- **ASSIGNMENT**: Return only the lines running from the one that contains "Image resolution: width=1360" through the end of the entries, exactly, both ends included. Omit pictures.

- **GIVEN DATA**:
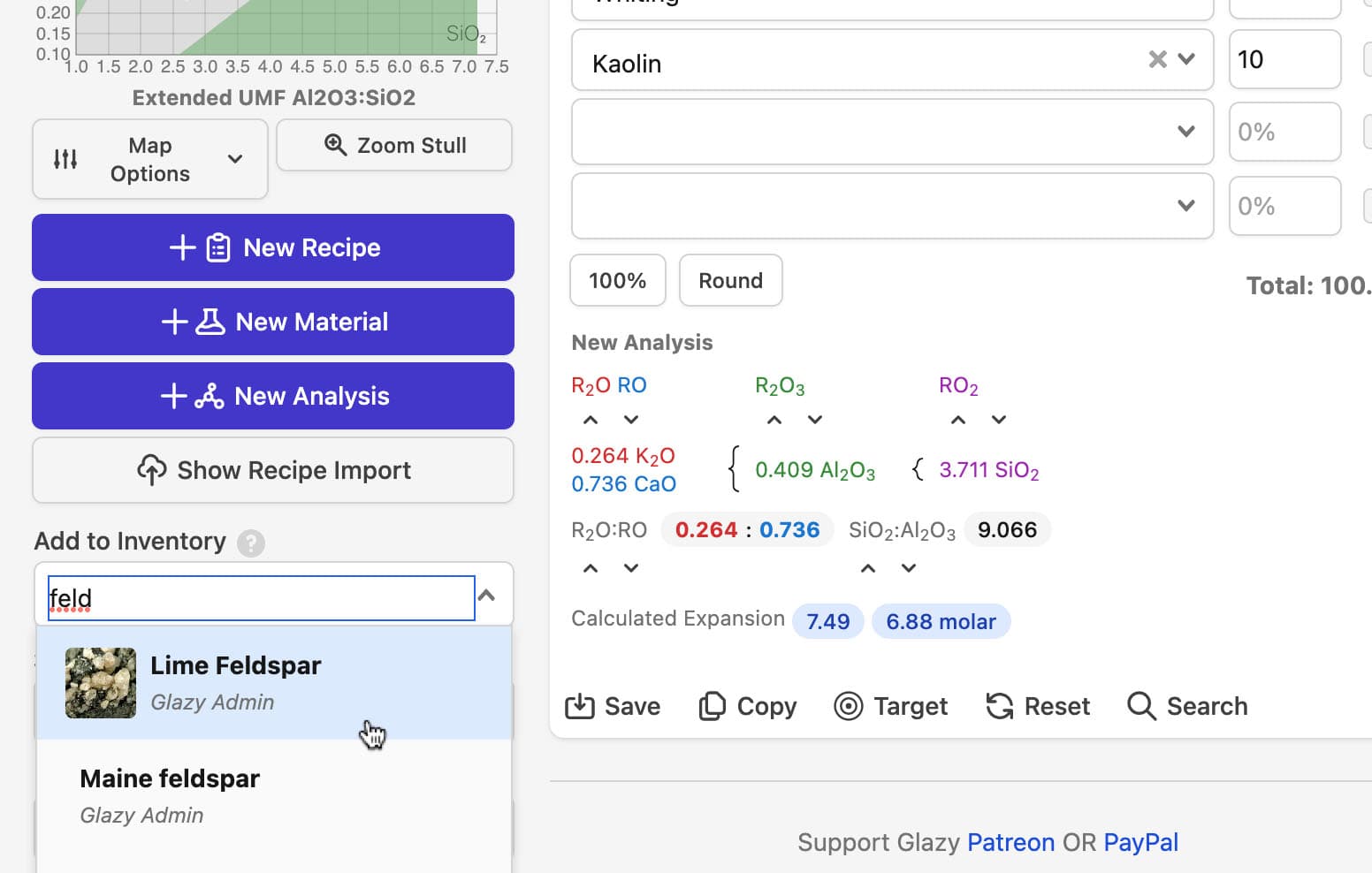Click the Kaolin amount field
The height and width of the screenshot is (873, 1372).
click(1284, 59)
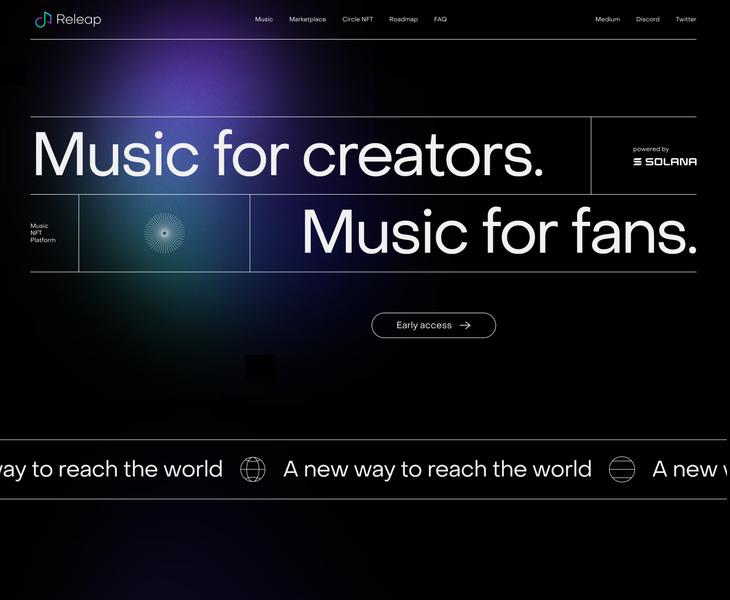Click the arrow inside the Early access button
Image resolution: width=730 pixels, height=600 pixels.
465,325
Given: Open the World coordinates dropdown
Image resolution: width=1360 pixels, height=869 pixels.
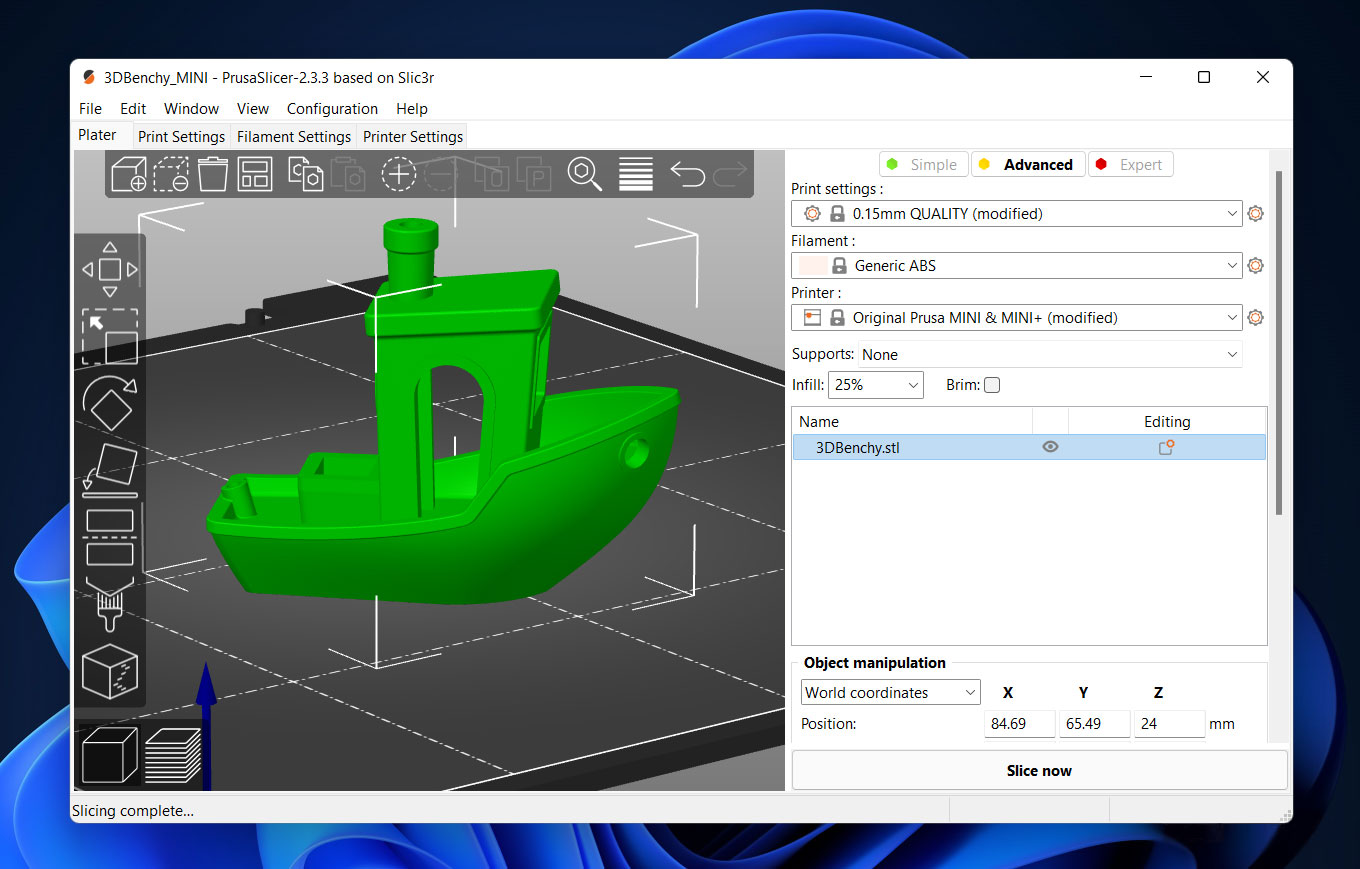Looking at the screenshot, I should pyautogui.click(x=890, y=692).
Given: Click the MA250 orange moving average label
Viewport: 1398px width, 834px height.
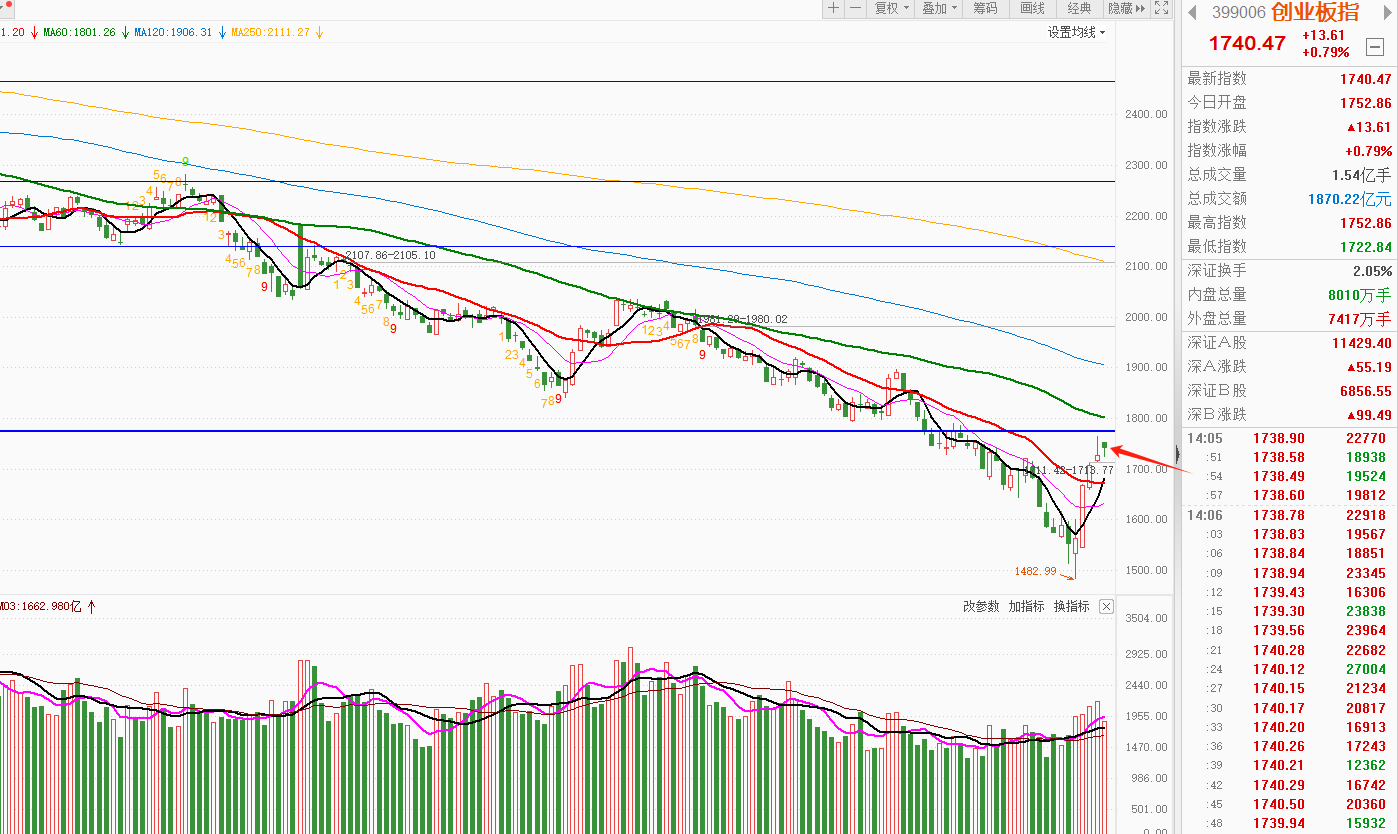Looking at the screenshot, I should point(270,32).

- **ANSWER**:
Image resolution: width=1360 pixels, height=869 pixels.
Looking at the screenshot, I should pyautogui.click(x=890, y=692).
Given: Click the MA250 orange moving average label
Viewport: 1398px width, 834px height.
Looking at the screenshot, I should point(270,32).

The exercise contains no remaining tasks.